(Problem statement):
Pictures are to be left out. Copy exactly, and only, the lines from the start of the entries below to the line with "535x632 pixels.", both included.

Source records:
============
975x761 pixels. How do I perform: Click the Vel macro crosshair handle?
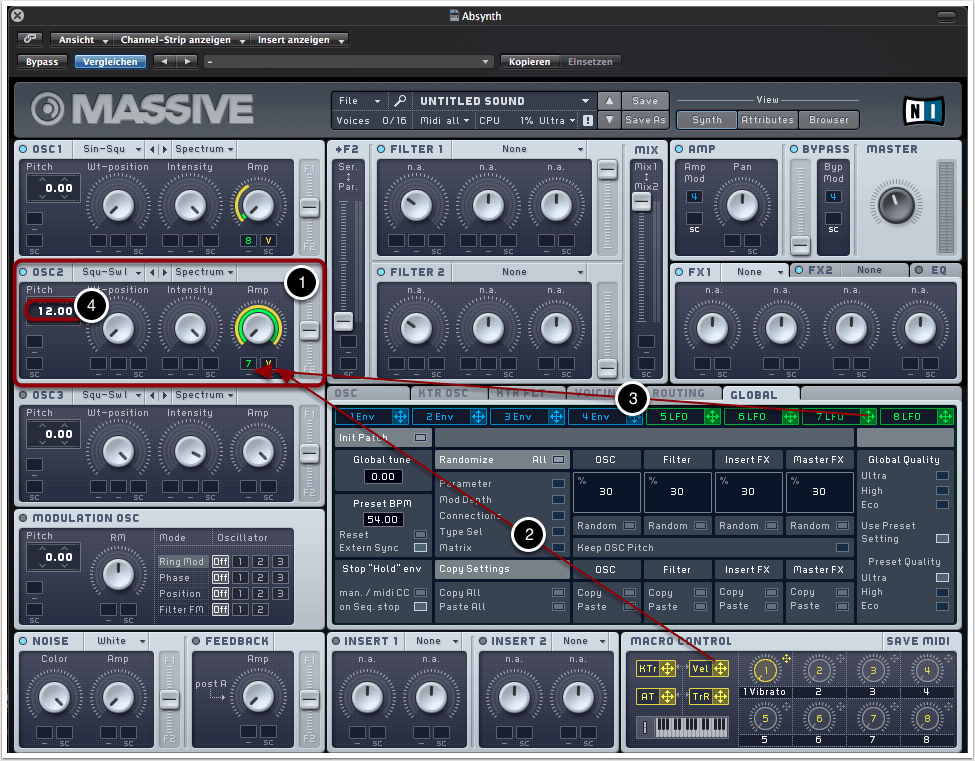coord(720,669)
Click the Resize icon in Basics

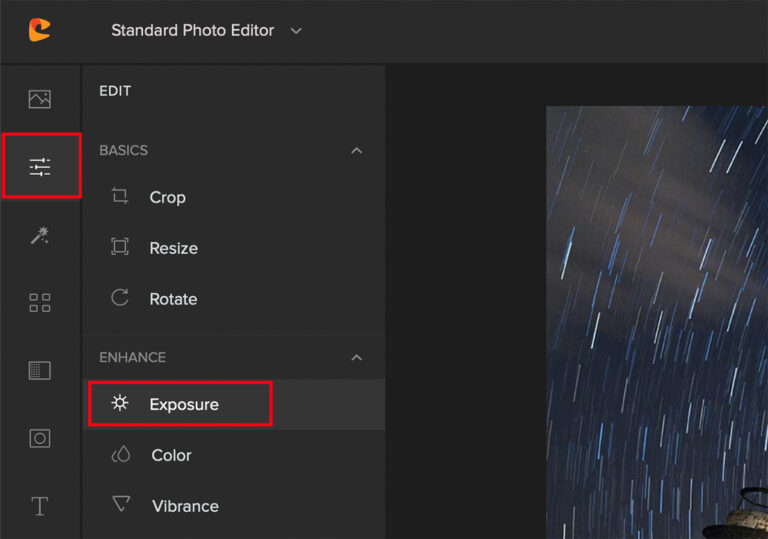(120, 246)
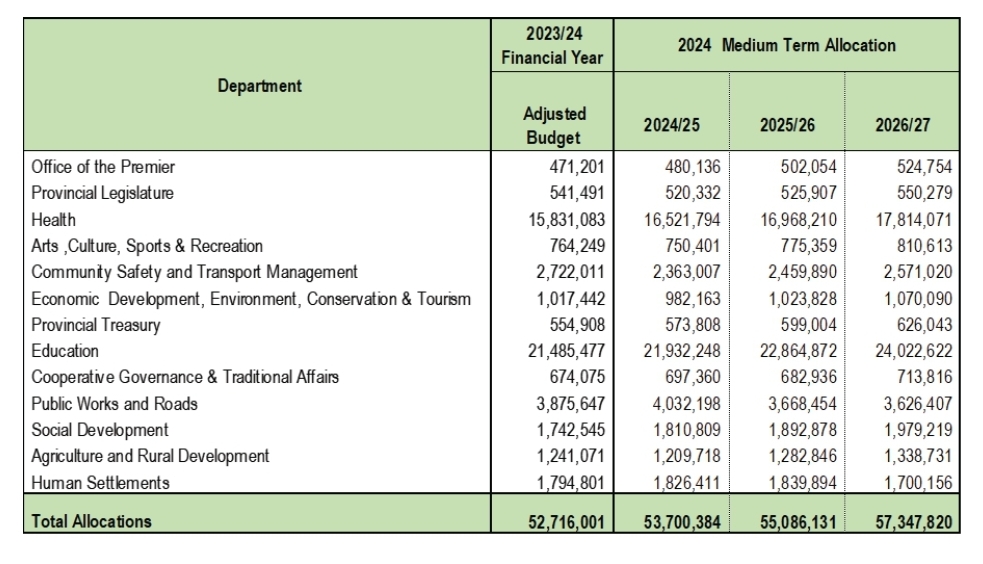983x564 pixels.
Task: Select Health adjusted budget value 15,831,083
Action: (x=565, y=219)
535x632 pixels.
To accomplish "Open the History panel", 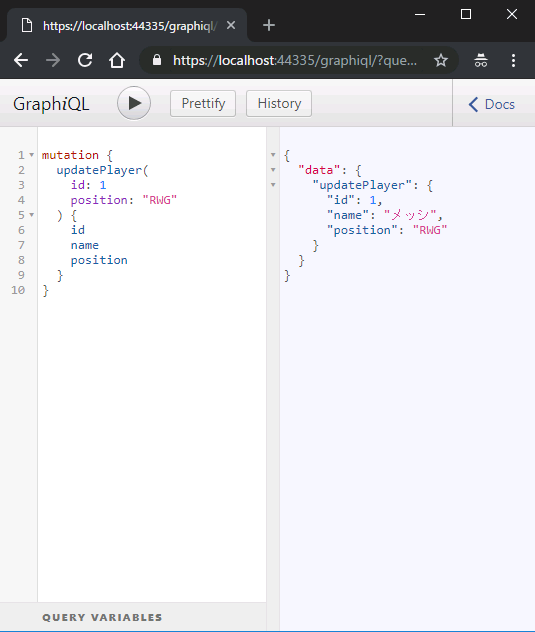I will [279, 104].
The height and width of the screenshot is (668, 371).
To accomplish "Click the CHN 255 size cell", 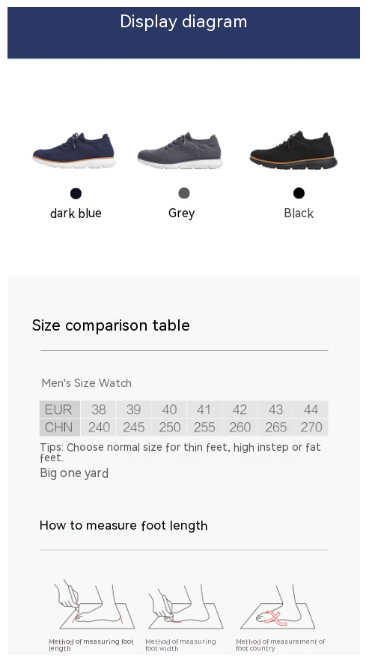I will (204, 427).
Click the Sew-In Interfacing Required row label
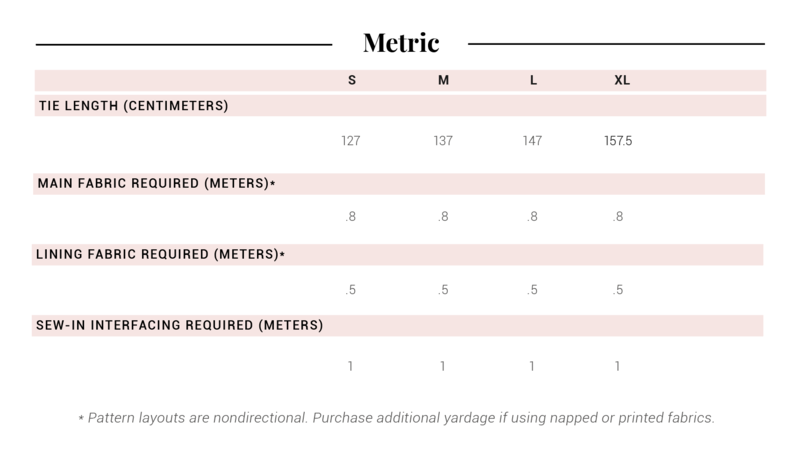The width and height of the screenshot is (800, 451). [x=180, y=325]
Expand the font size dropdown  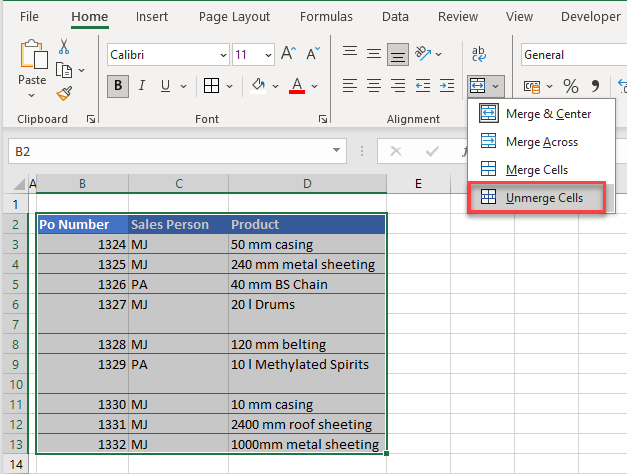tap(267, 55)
============
(Response):
975x761 pixels. How do I perform: Click the Vel macro crosshair handle?
coord(720,669)
Click the Resize icon in Basics

(120, 246)
983x564 pixels.
Task: Select Health adjusted budget value 15,831,083
Action: (x=565, y=219)
535x632 pixels.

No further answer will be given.